Physiological basis underlying antidepressant-induced activation of TrkB receptors
We show that both pharmacological and non-pharmacological treatments of depression activate TrkB receptors - a well-established target of antidepressants - by inducing a physiological response coupled to sedation. Several rapid-acting antidepressants trigger TrkB signaling by evoking a state associated with electroencephalographic slow-wave activity, behavioral immobility, reduced cerebral glucose utilization, and lowered body temperature. Remarkably, antidepressant-induced TrkB signaling was not compromised in animals exhibiting reduced activity-dependent release of BDNF but was diminished by maintaining animals in warm ambient temperature. Most importantly, prevention of the hypothermic response attenuated the behavioral effects produced by rapid-acting antidepressant nitrous oxide. Our results suggest that the phenomenon underlying TrkB transactivation - changes in energy expenditure and thermoregulation - is essential, but not sufficient, for antidepressant responses. Indeed, regardless of differential clinical and pharmacodynamic properties, all drugs that disrupt energy metabolism and induce hypothermia activated TrkB. This study challenges pharmacology-centric hypotheses regarding antidepressant effects and highlight the role of complex changes in bioenergetics and thermoregulation.

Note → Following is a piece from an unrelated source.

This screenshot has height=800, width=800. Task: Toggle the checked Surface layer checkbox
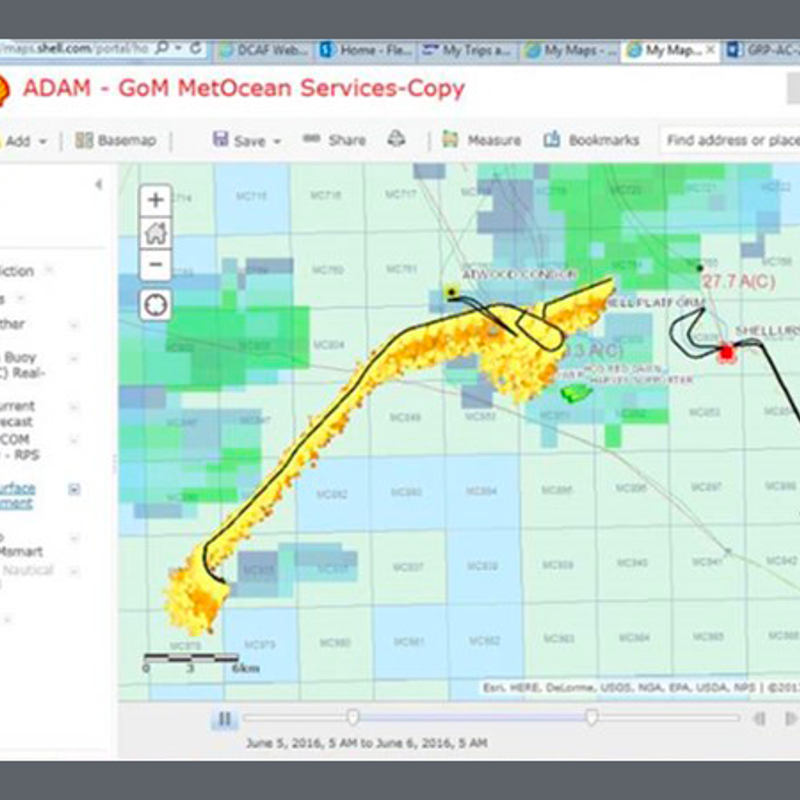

Competing Interest Statement W.T., T.R. and S.K. are listed as co-inventors on a patent wherein new EEG-based tools enabling the development of rapid-acting antidepressants and the efficacy monitors thereof are disclosed. W.T., T.R. and S.K. have assigned their patent rights to the University of Helsinki but will share a percentage of any royalties that may be received by the University of Helsinki.